* Requirement *
Once the line holding "Open the MEDS profile picture" is found, output it and all remaining lines of the data exactly, with every picture left out.

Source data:
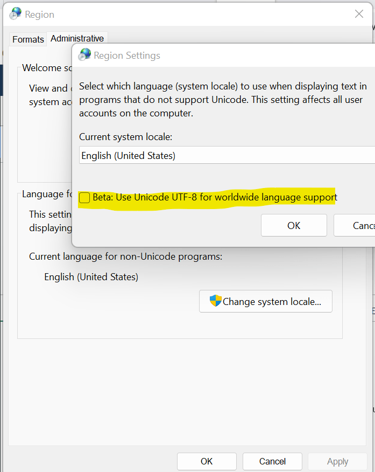Enable Beta Unicode UTF-8 checkbox
This screenshot has width=375, height=472.
[84, 198]
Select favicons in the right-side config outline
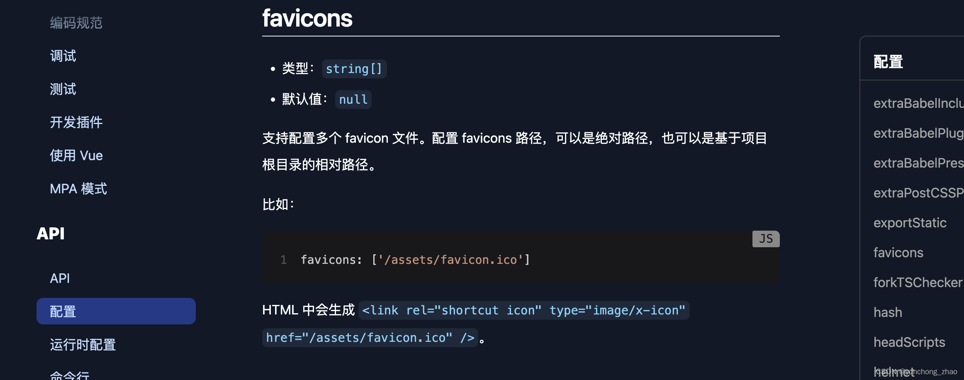The width and height of the screenshot is (964, 380). 898,252
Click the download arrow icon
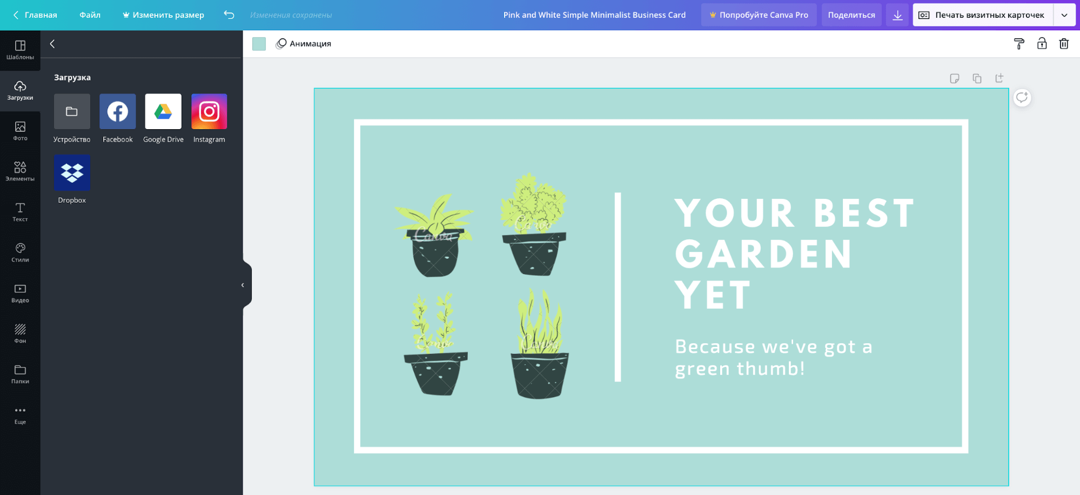The image size is (1080, 495). coord(897,15)
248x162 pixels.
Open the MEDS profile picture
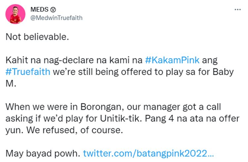14,14
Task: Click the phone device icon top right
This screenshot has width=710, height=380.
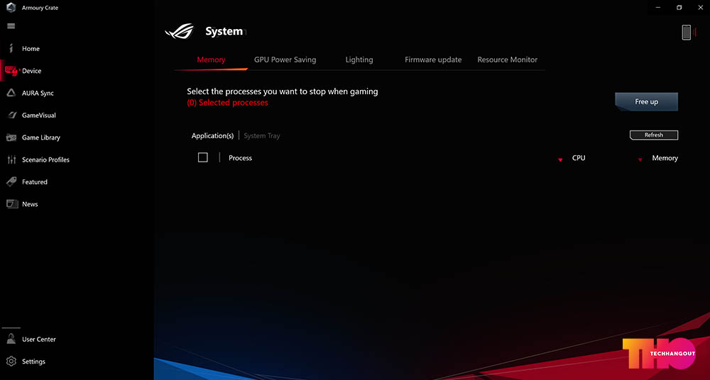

* Result for this exercise *
Open the MEDS profile picture
14,14
Task: Click the phone device icon top right
This screenshot has width=710, height=380.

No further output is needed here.